One of the most frustrating parts of having a child with EB is that I often felt as if I was abandoned. Not only abandoned because I had nobody to help me with his extreme needs, but abandoned by society in general. So much is available for families that have children with more common conditions, but I always felt EB felt through the cracks due to the rarity of the disorder.
This excerpt from my upcoming book ‘Butterfly Child‘, due out in late 2014, speaks to this sentiment…

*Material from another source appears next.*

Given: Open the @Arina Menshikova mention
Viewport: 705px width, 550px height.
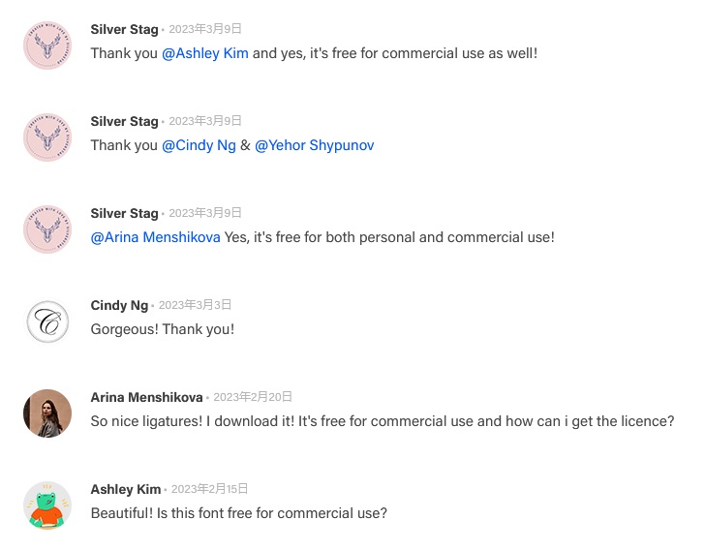Looking at the screenshot, I should [x=155, y=237].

One of the other EB moms I knew called me one day to ask me a question I never once thought of: “Did your Insurance, Social Services or any other organization or entity come to the hospital when I had Nicky offering me services or anything to help me take care of Nicky?” The answer was, of course, “No”. She hadn’t either when she had her son, and the reason why she was asking me was because her neighbor had just had a baby with Down Syndrome and the amount of organizations, social services and the like visiting her at the hospital offering her their services stunned her. I was stunned as well. I had nobody coming to explain anything to me at the hospital when Nicky was born, nobody came to visit, no concern given, no organization sent me a ‘welcome home’ basket with supplies or resources or anything. We were left to deal with it all alone.

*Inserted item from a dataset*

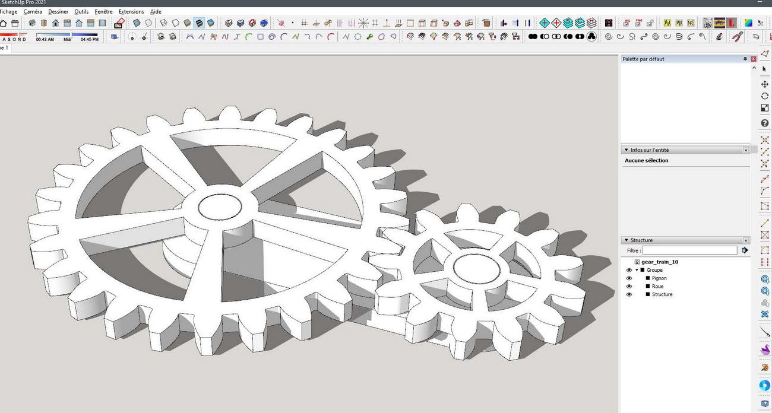The image size is (772, 413).
Task: Activate the X-ray face style icon
Action: tap(136, 23)
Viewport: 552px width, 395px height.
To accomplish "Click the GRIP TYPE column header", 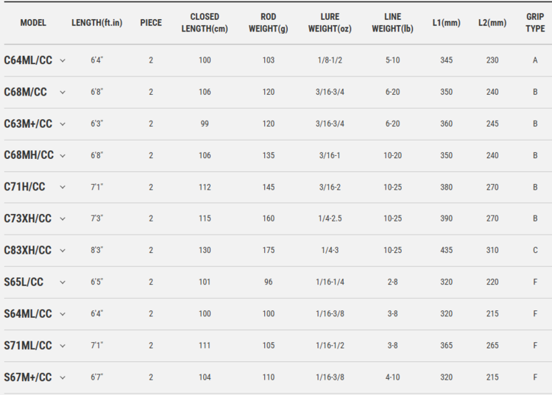I will 536,23.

It is unfair that medical coverage, treatment and services for EB are not automatically given, nor reasonably accessed. When a patient is diagnosed with cancer, chemotherapy is automatically given as a form of treatment, and with diabetes, supplies are automatically covered. EB isn’t a condition that has an expiration date; care of the patient is constant and needed without exceptions. Bandages should automatically be supplied upon diagnose. Unfortunately that was not the case for us and others, so many families in the richest country in the world could not get insurance groups to cover bandages, which are just as important as chemotherapy for cancer patients or supplies for diabetics. There should never be a question of coverage, for any treatment that is medically necessary, no child should suffer, and if our children must suffer than the very least that should happen is proper treatment and care, regardless of our financial situation. EB is extremely expensive and supplies, access to doctors that can provide the proper services, regardless of their location, and medications that are needs, not mere wants, should be covered without question.
It is such a shame that these children with this horrible condition and their families must fight for anything and everything to simply keep their child alive. Mind you, we want nothing else, but keep these children ALIVE. I made it no secret to anyone that would listen that Insurance companies denied Nicky’s bandages for the first 12 years of his life. When Nicky was only one I had to declare bankruptcy. Until we moved to California when Nicky was 4 (at which point CCS-California Children Services picked up the tab), we survived by changing bandages less often that we should have, simply because we could not afford them. Thankfully I had other parents who sent me their overstock and twice parents of children who passed away sent me their entire loot. Even so, I had to wash and re-use bandages over and over again, even rewashing and sterilizing bandages doctors didn’t want me to reuse. I had no choice.
Since Nicky was 12, National Rehab somehow got the insurance to cover bandages. I don’t know how they do it and I am not questioning it. I am and will always be in the “fear of running out” mode. It is what it is. This is probably the reason why I have been such an avid advocate for EB Awareness, to open some eyes, to open some hearts, to open the discussion of how these children are tortured by Insurance companies. When will our society learn that these children are not a burden or a problem but a gift?
Happy Thanksgiving everyone and many blessings for a wonderful holiday season.